Along the coast of North Yorkshire, the locals have been digging up a different past: one that might see Roman commerce continuing 300 years beyond the withdrawal to the time of the apostate Justinian. Perhaps, in time, a different picture may emerge: maybe one where we accept that Roman navigation stations remained at key locations supported by local fishing villages living in areas formerly rich in Roman villas and bath houses. Inevitably this old infrastructure decayed - one of the navigation stations part collapsed into the sea. The stones of the past were repurposed to the needs of medieval times, just as the stones of the great medieval monasteries were in turn thieved by more modern needs. A keystone of the old Roman navigation station with an inscription which might date to 300 years post the withdrawal has been found in the basement of a farmhouse miles from its origin. The old bathhouses, temple and villas of Roman coastal life were eventually levelled to the ground - it seems not by fire or violent overthrow. Instead, the stone was removed to be reused to construct stone ramparts, walls, castles, houses, churches and monasteries to suit the changed risks and needs of medieval towns. 

Prototyping the medieval church

I am presently engaged in preparing a short film collecting some of these thoughts - and am in the process of trying to reimagine a church (and its town and port) from the late thirteenth century. There is a fair amount of literature available about the form of medieval churches - and I have been able to find a detailed examination of the church and its antecedent form from the period of the last great restoration. 

The goal here is to create a 3D virtual model of the medieval church that can be 'walked' around and into, using Unreal Engine (a software engine designed for gaming and now being used for cinematography).

The first stage is to build a rough prototype of the building as it might have been in 1260. This might serve as a basis for following the later construction alterations to the church - helping envision the changes over time. While, inevitable, much of the reconstruction is speculative, where possible, we will try to recreate it as best possible. 

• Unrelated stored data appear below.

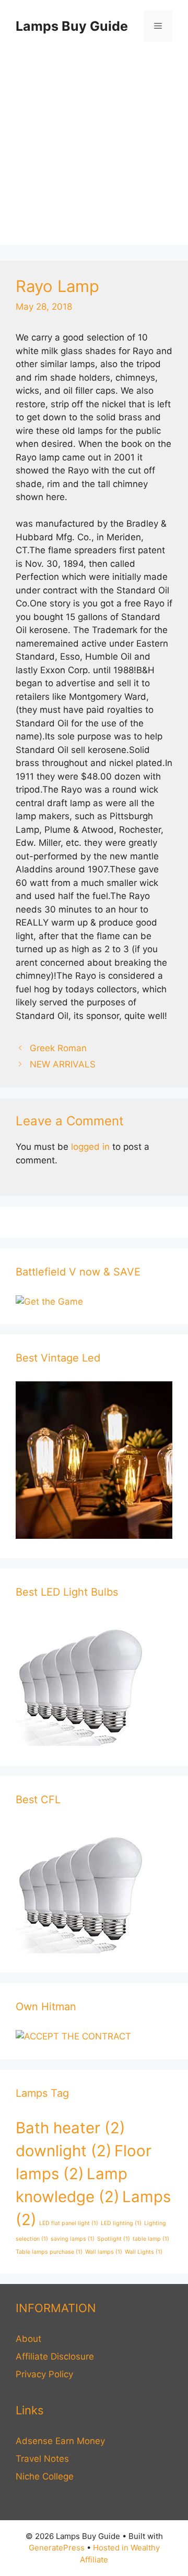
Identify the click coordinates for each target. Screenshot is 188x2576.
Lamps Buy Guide (72, 26)
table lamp (151, 2238)
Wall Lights (143, 2252)
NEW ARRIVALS (63, 1064)
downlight (64, 2151)
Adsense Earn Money (60, 2441)
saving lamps (73, 2238)
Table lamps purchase (49, 2252)
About (28, 2339)
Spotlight (113, 2238)
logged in (90, 1146)
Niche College (45, 2476)
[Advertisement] (94, 151)
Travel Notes (42, 2458)
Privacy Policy (44, 2374)
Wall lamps (103, 2252)
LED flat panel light (68, 2223)
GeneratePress (57, 2548)
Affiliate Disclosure (55, 2356)
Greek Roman (58, 1048)
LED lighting (121, 2223)
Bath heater (70, 2128)
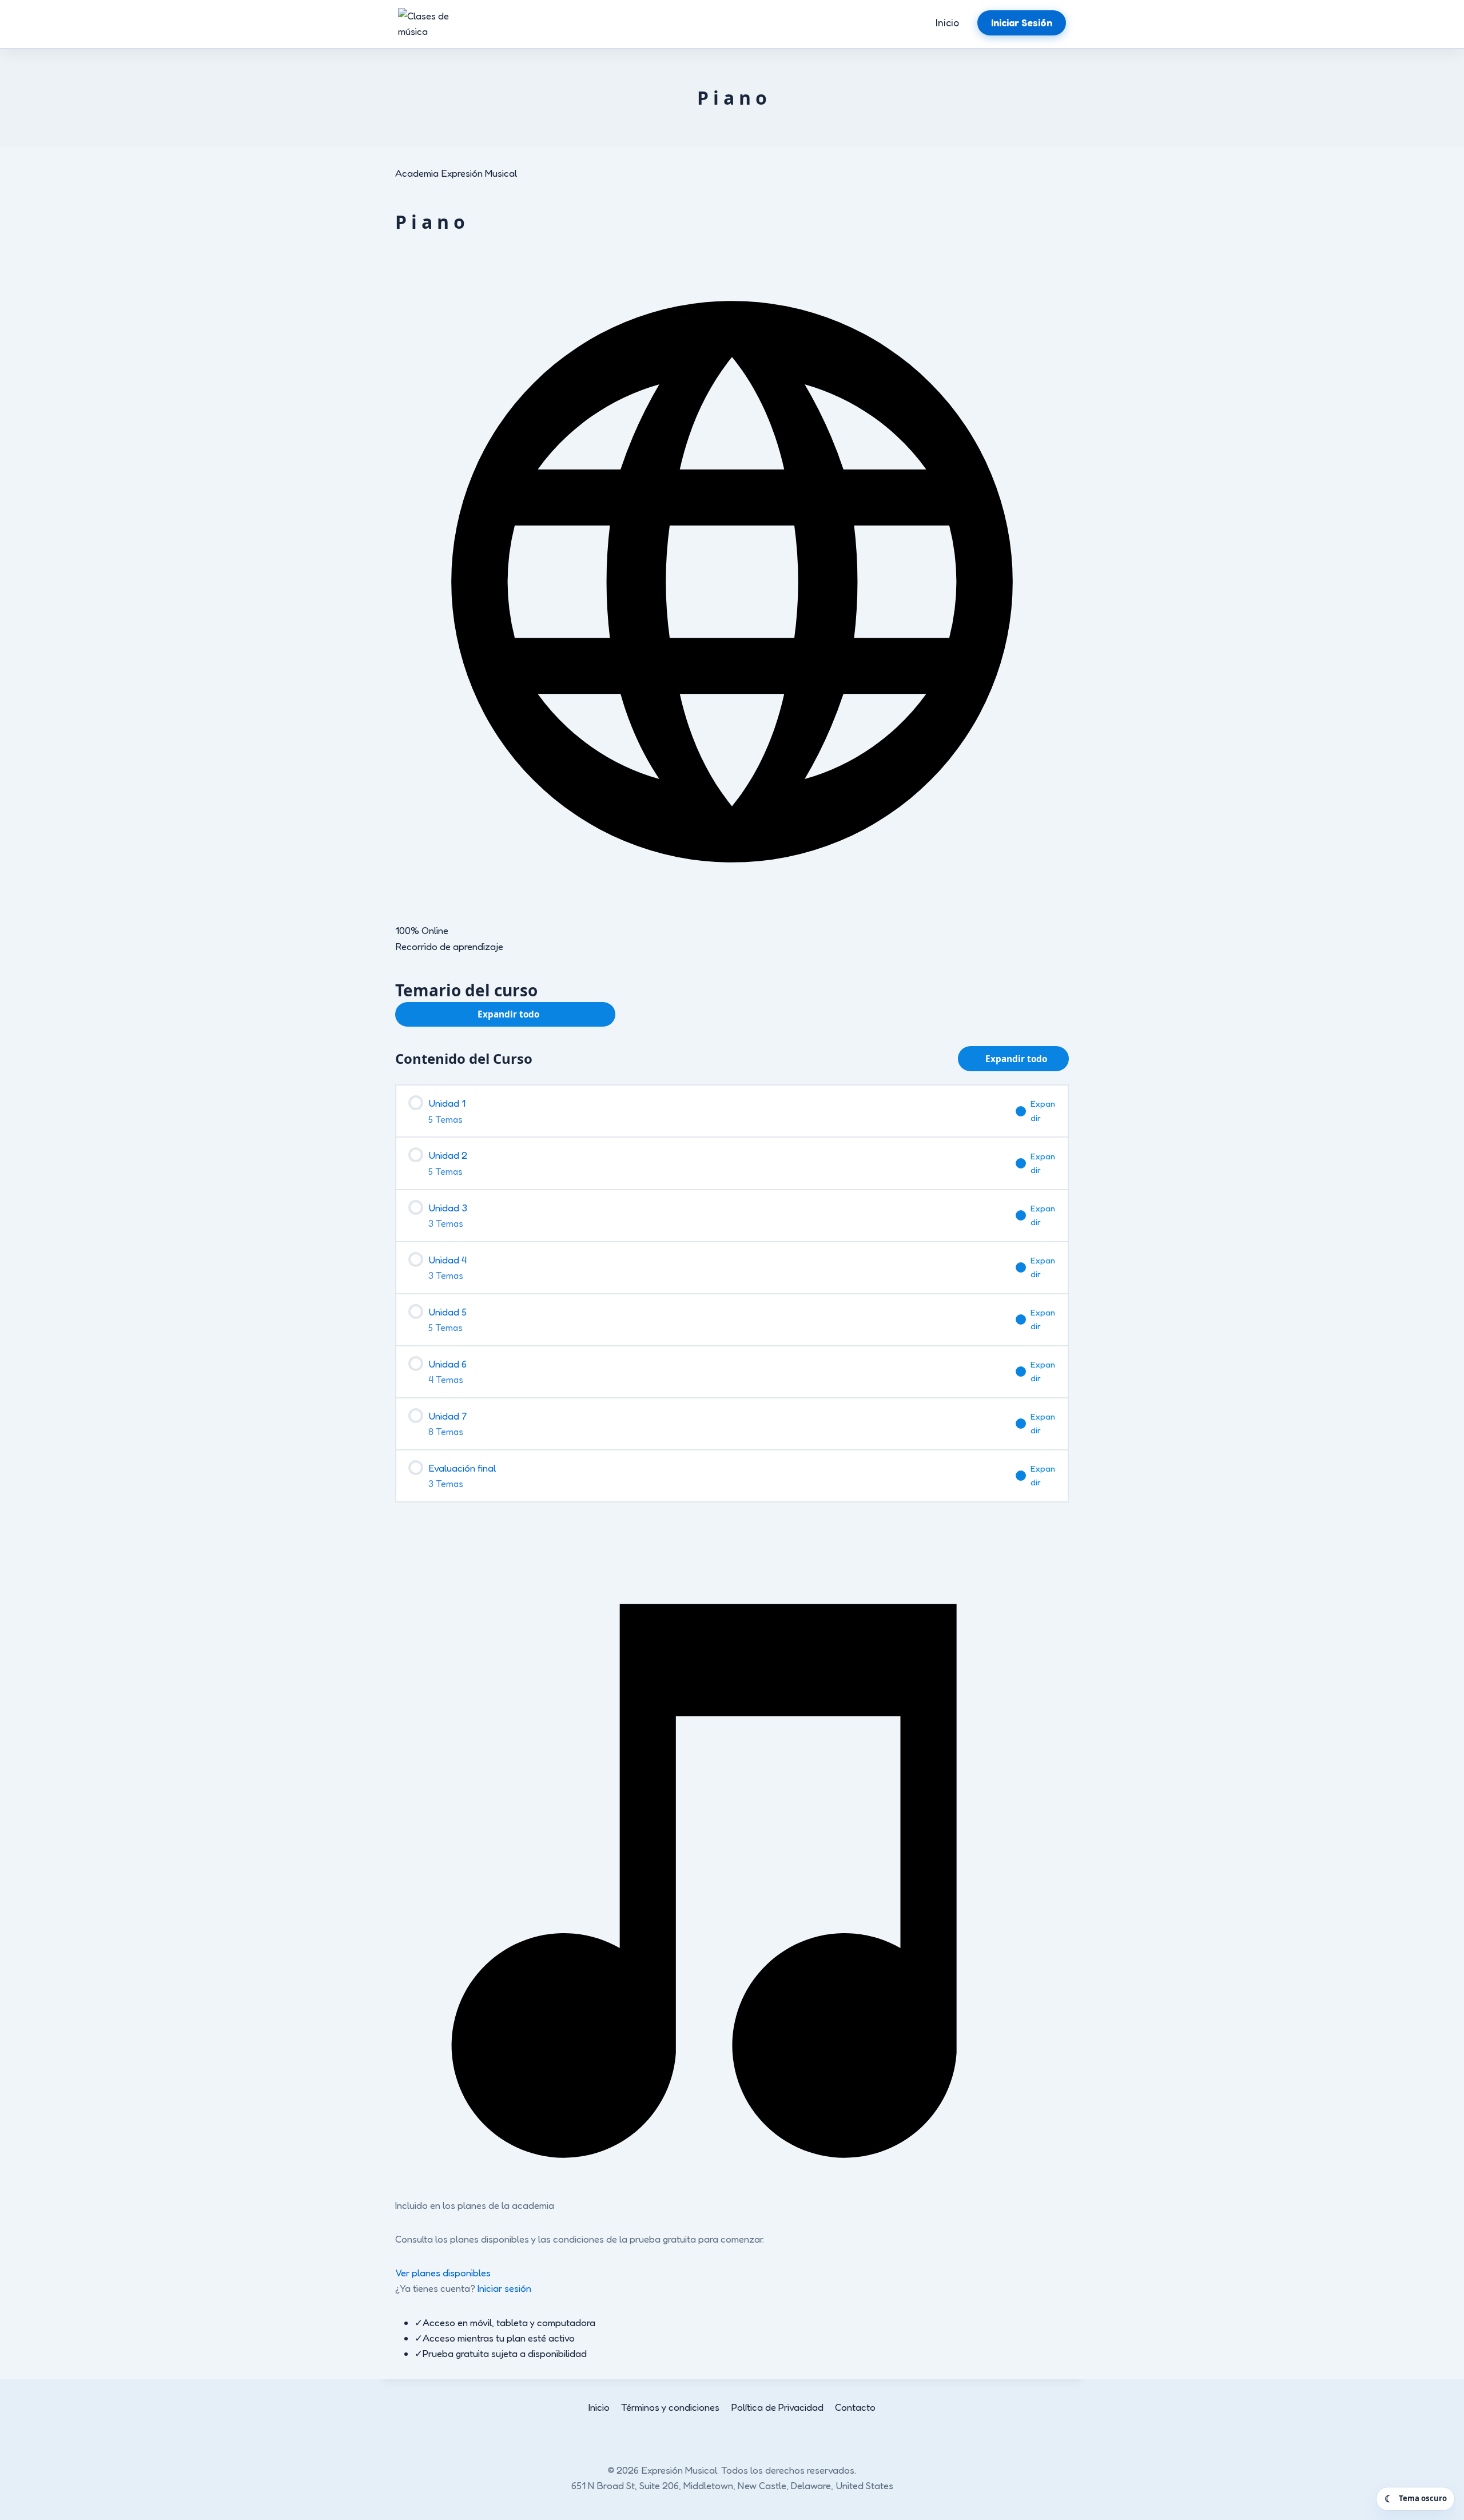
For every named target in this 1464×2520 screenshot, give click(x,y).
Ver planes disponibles (443, 2273)
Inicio (947, 23)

In the first stage, geometric primitives are created to build a rough 3D image of the original church, based on research of the site. All innovations to the southern and northern walls since the late thirteenth century have been removed. The two great western towers have been restored and the roof brought back to meet the ancient clerestory (the north and south walls). 

*notes 

  1. the actual height of each building segment is awaiting confirmation. The first primate image below understates the vertical height of the building - eg, at least at one stage, one transept had an upper story. This was corrected in the second draft image below.
  2. the shape of the two western towers is based on foundations, a single roughly contemporaneous report (Leland, 1534 - "whereof two Towers be at the west end of the Church") and practice in other similar churches. The final form will be similarly speculative as there is the possibility that the towers mounted wooden spires at an earlier date although the notion of two towers conforms to ecclesiastic practice and held sway during the 1850 restoration.
  3. the texture used to render the exterior and interior is purely to demonstrate progress and possibilities - it is not intended to be a serious representation of the church at this stage.
  4. this building is being prototyped outside the port/town environment and the exterior will be brought into the old-town level when complete - the interior will remain as a stand-alone level to allow walk-throughs and cinematic work.
  5. externally, the surrounding land falls away, although the interior is flat.
  6. on my reading of the literature, the provenance of the Northern Aisle (called St Nicholas's Aisle) postdates 1260, although there is no certainty. 

 



Having established the basic form, the virtual model is now being enhanced by replacing the basic forms with more detailed forms. A set of very basic textures have been applied to the surfaces to give you some idea of the progress to this stage - still a mile off the final form.



edit: A final form of the church (as at 1264) is now complete. At that time, it towered over the town - and would have been a magnificent sight.